DOCUMENT EXTRACT:
As piano beginners, we have to go through all the minor scales:

12 natural minors, 12 harmonic and 12 melodic.

The undertaking of studying this voluminous quantity seems daunting and infinite, but if we know their structure, they become much easier and pleasant to practice them.

A prevalent way to approach the study of the minor scales from the majority of the piano tutors is to start with either the melodic or the harmonic scales, but if we go chronologically, and we grasp the why of the changes and accidentals, their study will become an easier task.

Firstly, we have to start from the true beginning. The minor natural scales, as the major scales are part of a larger corpus of scales. Our modern scales come, like many things in Western culture, from the Greeks. Naturally, they had other names but the Major scales was called Ionian and the minor, Aeolian, and they referred to towns in Greece.

During the Renaissance and starting the Baroque, just two scales our the seven used, and they were named with our "modern" names: Major and minor.

So far, so good, but within the minors, we have three types or categories.

DATA EXCERPT:
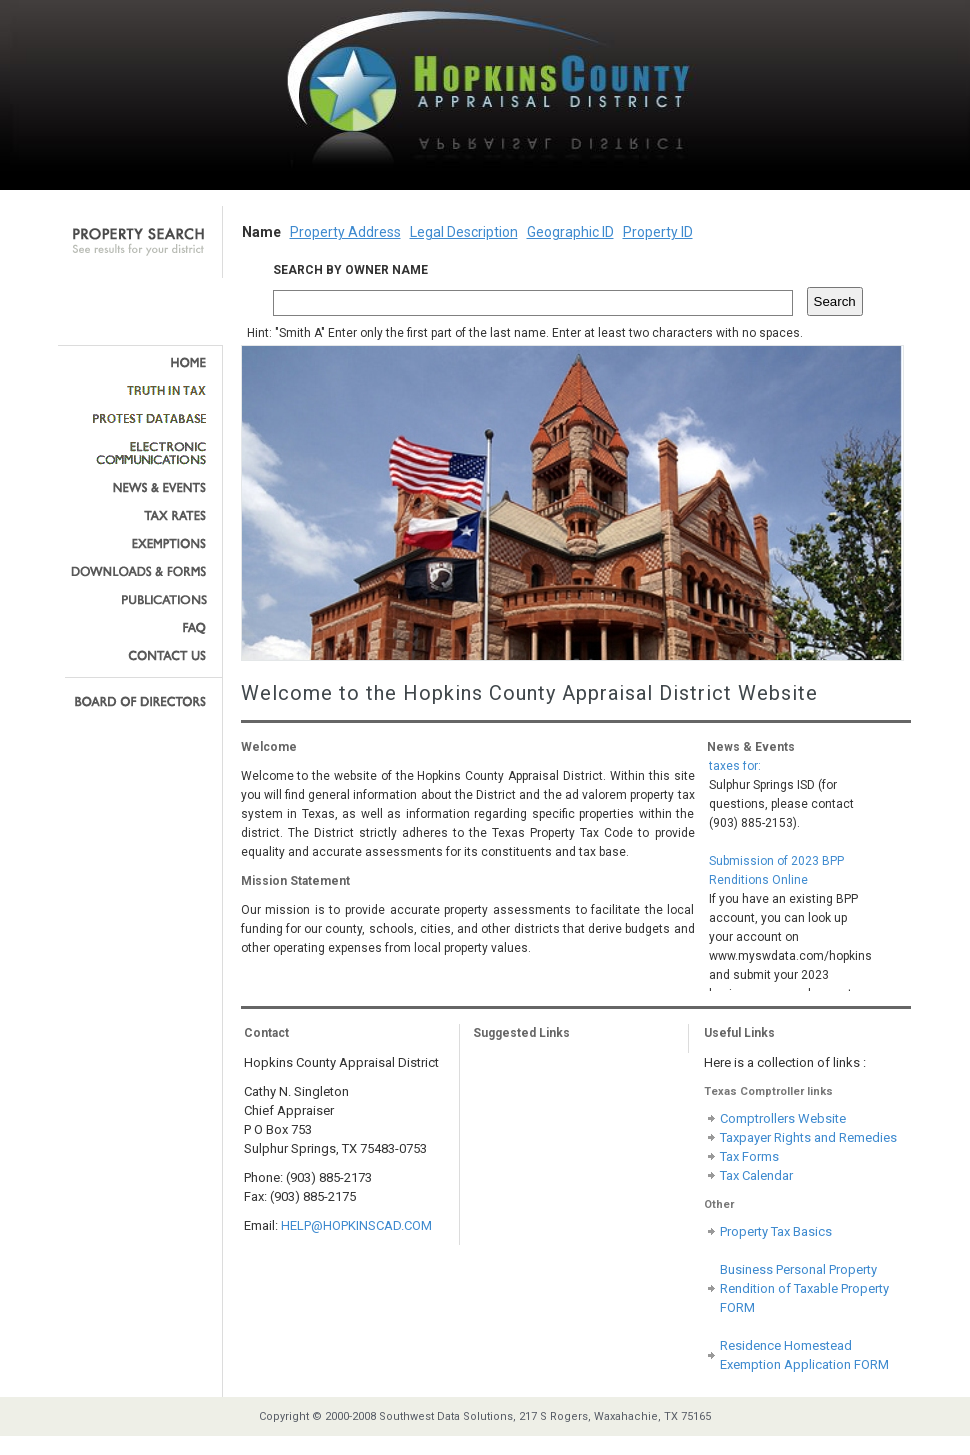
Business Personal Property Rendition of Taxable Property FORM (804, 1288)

TASK SET:
- 1) Could you copy the minor-scales text again, beginning at the words "A prevalent way" and stopping after "towns in Greece.", but switch "piano tutors" to "music teachers"?
- 2) What do these questions about the minor-scales text come to?
(a) How many harmonic minor scales does it say beginners must go through?
(b) What was the major scale called by the Greeks?
(c) How many types or categories of minor scales does it name?
The data here comes from a separate source, unrelated to the minor-scales text.

REPLIES:
- 1)
A prevalent way to approach the study of the minor scales from the majority of the music teachers is to start with either the melodic or the harmonic scales, but if we go chronologically, and we grasp the why of the changes and accidentals, their study will become an easier task.

Firstly, we have to start from the true beginning. The minor natural scales, as the major scales are part of a larger corpus of scales. Our modern scales come, like many things in Western culture, from the Greeks. Naturally, they had other names but the Major scales was called Ionian and the minor, Aeolian, and they referred to towns in Greece.

- 2)
(a) 12
(b) Ionian
(c) Three